JSONL Piping Examples

The JSONL format enables powerful command-line workflows:

# Save metadata to file
amb-sitemap-parser extract https://example.com/sitemap.xml -o results.jsonl -v

# Count total records
wc -l < results.jsonl

# Filter by type: only Courses
cat results.jsonl | jq 'select(.jsonLd."@type" == "Course")'

# Extract all course names
cat results.jsonl | jq -r '.jsonLd.name' | sort | uniq

# Count by type
cat results.jsonl | jq -r '.jsonLd."@type"' | sort | uniq -c

# Find courses from specific domain
cat results.jsonl | jq 'select(.url | contains("example.com"))'

# Get URLs with specific property
cat results.jsonl | jq -r 'select(.jsonLd.educationalLevel) | .url'

# Process one record at a time
cat results.jsonl | while read line; do
  echo "$line" | jq '.jsonLd.name'
done

# Parallel processing with GNU parallel
cat results.jsonl | parallel --pipe -L1 'echo {} | jq ".jsonLd.name"'

# Convert to CSV (name and URL only)
cat results.jsonl | jq -r '[.jsonLd.name, .url] | @csv'

# Filter and save to new file
cat results.jsonl | jq 'select(.jsonLd."@type" == "Course")' > courses-only.jsonl

Integration with AMB-Nostr-Converter

Convert extracted AMB resources directly to Nostr events using the --jsonl flag for seamless streaming between tools.

Prerequisites

Install the AMB-Nostr converter:

npm install -g @edufeed-org/amb-nostr-converter
# Or use npx for on-demand usage

Basic Pipeline

The --jsonl flag outputs one AMB resource per line to stdout, perfect for piping:

# Extract and convert a single resource
amb-sitemap-parser extract https://example.com/sitemap.xml --jsonl --limit 1 | \
  npx amb-convert amb:nostr --pretty

# Extract from direct URL
amb-sitemap-parser fetch https://example.com/course --jsonl | \
  npx amb-convert amb:nostr --pretty

Processing Multiple Resources

Convert all resources from a sitemap to Nostr events:

⚠️ Important: When using a while read loop with piped input, amb-convert can consume stdin from the outer pipeline, causing most lines to be skipped. Always save to a temp file first, then process:

# ✅ CORRECT: Save to temp file first, then process
TEMP_FILE=$(mktemp)
trap "rm -f $TEMP_FILE" EXIT
amb-sitemap-parser extract https://example.com/sitemap.xml --jsonl > "$TEMP_FILE"
while IFS= read -r resource; do 
  echo "$resource" | npx amb-convert amb:nostr 2>/dev/null
done < "$TEMP_FILE" > nostr-events.jsonl

# ❌ WRONG: Direct piping loses most lines due to stdin consumption
# amb-sitemap-parser extract url --jsonl | while read resource; do ...
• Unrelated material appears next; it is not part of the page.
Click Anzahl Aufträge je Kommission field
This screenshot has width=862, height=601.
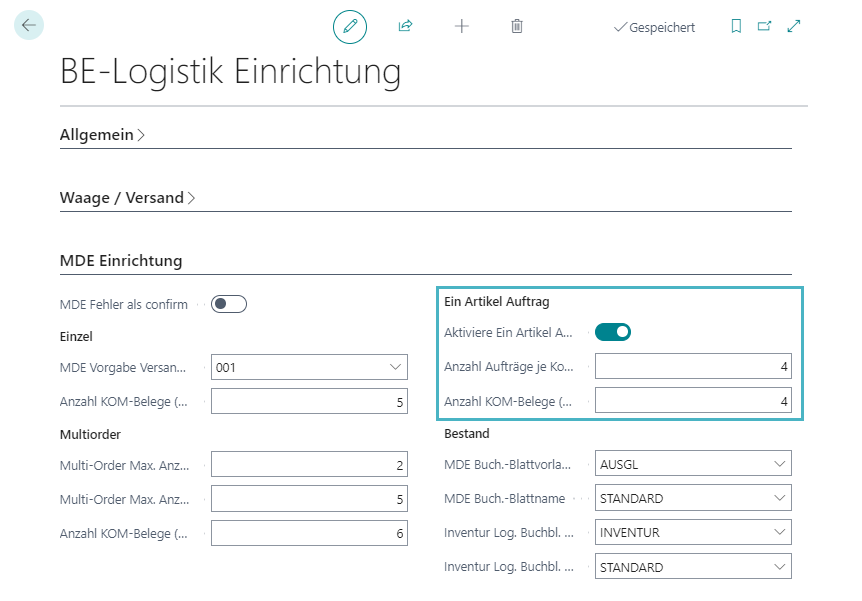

Why does this happen? When amb-convert runs inside the while read loop, it reads from stdin and inadvertently consumes input from the outer pipeline that was meant for the read command. This causes most lines to be skipped.

With verbose logging:

TEMP_FILE=$(mktemp)
trap "rm -f $TEMP_FILE" EXIT
amb-sitemap-parser extract https://example.com/sitemap.xml --jsonl -v 2>&1 | tee /dev/stderr > "$TEMP_FILE"
while IFS= read -r resource; do 
  echo "$resource" | npx amb-convert amb:nostr 2>/dev/null
done < "$TEMP_FILE" > nostr-events.jsonl

Signing Nostr Events

Sign events with your Nostr private key:

# Save to temp file first (required to avoid stdin consumption issues)
TEMP_FILE=$(mktemp)
trap "rm -f $TEMP_FILE" EXIT
amb-sitemap-parser extract https://example.com/sitemap.xml --jsonl > "$TEMP_FILE"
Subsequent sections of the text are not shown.